Team Injinji Athlete Jeff Browning is back with another episode of “Head to Toe with Coach Jeff!” Based in Flagstaff, Arizona, Jeff trains at high altitude – Flagstaff is about 7,000 feet above sea level.
In this episode, Jeff shares his tips for maximizing performance when training at higher elevations. From the physiological benefits of altitude training to practical strategies to help your body adjust, this video is helpful to all runners – whether seasoned professionals or those new to the sport.
Hey, Jeff Browning here with some coaching tips on altitude training. I'm here in beautiful flagstaff, in my backyard training for High Lonesome 100 in Colorado, a high-altitude race.
Here are some of my tips on altitude training.

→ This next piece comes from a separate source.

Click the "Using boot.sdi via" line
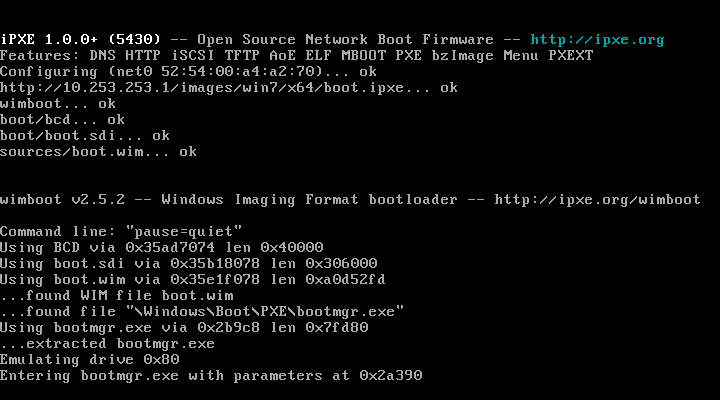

What are the differences between running at lower altitudes and higher altitudes?
Number one, your body's going to struggle at higher elevations because there's less oxygen in the air. Also, blood passes through your lungs without carrying much oxygen, decreasing your VO2 max, which is the maximum amount of oxygen your body can use during exercise. So, here's an example. There was one study done on endurance athletes where they took them to altitude and found that for every thousand feet of elevation increase, starting at a thousand feet above sea level, their VO2 max is dropped by almost 2%.
That's pretty significant if you're going up 5,000-6,000 or even 10,000 feet like you would if you're coming from sea level to a high-altitude race in Colorado, say something like Leadville, where you'd be going up 10,000 feet.

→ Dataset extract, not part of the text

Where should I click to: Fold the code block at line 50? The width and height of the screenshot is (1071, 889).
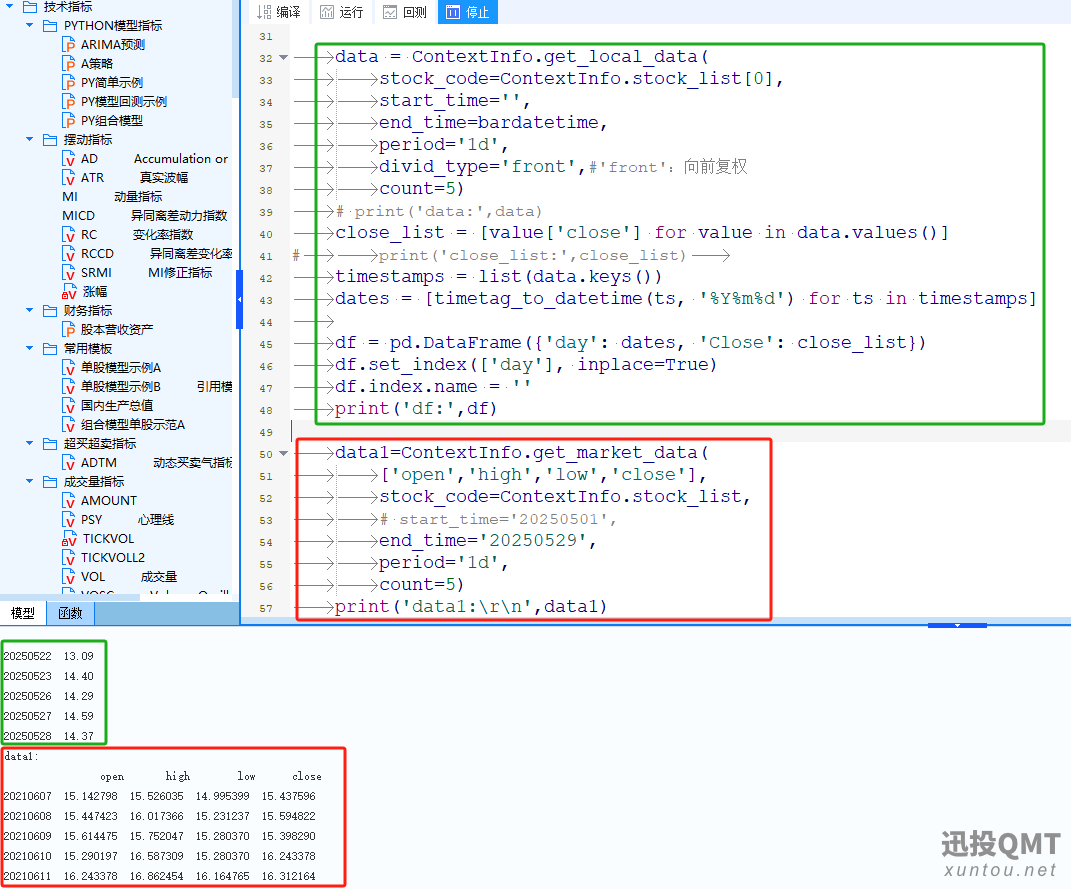(x=284, y=453)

What are the benefits of training at altitude?
Number one, you're going to increase the production of red blood cells through the production of erythropoietin. What's that? It's EPO. It's a hormone that stimulates the production of red blood cells. Also, those red blood cells are responsible for transporting oxygen from your lungs to your muscles and an increase in their production can enhance your ability to utilize oxygen.
You're also going to increase your concentration of capillaries. Capillaries are your blood vessels that are the smallest ones in the body and are responsible for delivering oxygen and nutrients to your muscles. An increased concentration of capillaries allows you to better deliver oxygen to your muscles during exercise, which will increase your endurance capacity.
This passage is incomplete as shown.